TO Republican lawmakers, the Clinton administration's tacit approval of secret Iranian arms shipments to the Muslim-led Bosnian government smacks of incompetence, duplicity, or worse. To Democrats, the widening GOP investigation into the matter smacks of election-year posturing.

"This is very much a politically motivated, bogus issue. We knew in the Congress two years ago that arms were being allowed into Bosnia," says Rep. James Moran (D) of Virginia.

"Clinton's policy of virtually inviting Iran into Europe could have disastrous results for America," rejoins House Speaker Newt Gingrich (R) of Georgia. "The president undertook this reckless policy hastily and then kept it secret."

Mr. Gingrich announced Wednesday the creation of a select subcommittee to investigate the administration's decision to look the other way while Iran shipped arms to Muslims in Bosnia. It will parallel investigations by three other panels.

Administration officials say the arms shipments helped to stave off the defeat of the Bosnian army by better-armed Bosnian Serb separatists, opening the door to the 1995 Dayton peace accord. Republicans respond that the decision allowed Iran to establish a military and political outpost in Europe.

The matter first grabbed Congress's attention earlier this month when the Los Angeles Times reported that Mr. Clinton decided in April 1994 not to obstruct the establishment through Croatia of an Iranian arms-supply pipeline to Bosnia. The administration has confirmed that the US ambassador to Croatia was directed to tell Croatia that he had "no instructions" regarding such shipments, diplomatic language that conveys a lack of objection.

The decision, however, contrasts sharply with an earlier administration position related to weapons supplies in the former Yugoslav republic. When Senate majority leader Bob Dole (R) of Kansas wanted the US to exempt the Bosnian government from a 1992 United Nations arms embargo, the White House argued against it.

Mr. Dole, the presumptive GOP presidential contender, has denounced the administration's decision as duplicitous and called for investigations into whether laws requiring congressional notification of covert actions were violated. A six-month probe completed last month by the president's Intelligence Oversight Board found no breaches of the law. But Republicans have expressed reservations about that conclusion after the administration decided to withhold the IOB report from Congress.

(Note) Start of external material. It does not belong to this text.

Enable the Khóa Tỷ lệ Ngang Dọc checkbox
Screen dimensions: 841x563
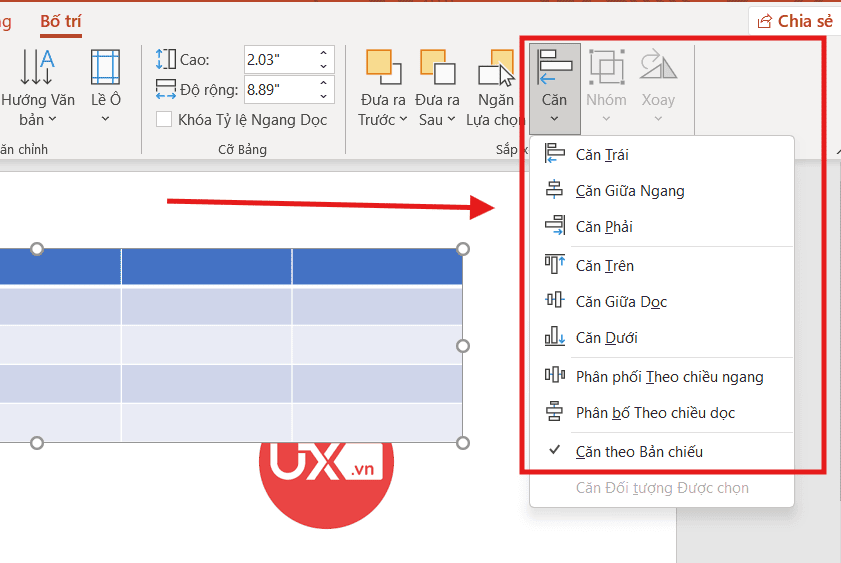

Democrats say they are perplexed by Gingrich's call for investigation by a select subcommittee, a forum they argue has been used only in cases of alleged illegalities and improprieties. But a GOP aide says: "Congress ... was told the US could not lift the embargo because that would erode other sanctions regimes and endanger our NATO allies. Now we find out that the administration decided to let the Iranians do it, which has damaged our credibility with our allies [and] opened the door to Iranian influence."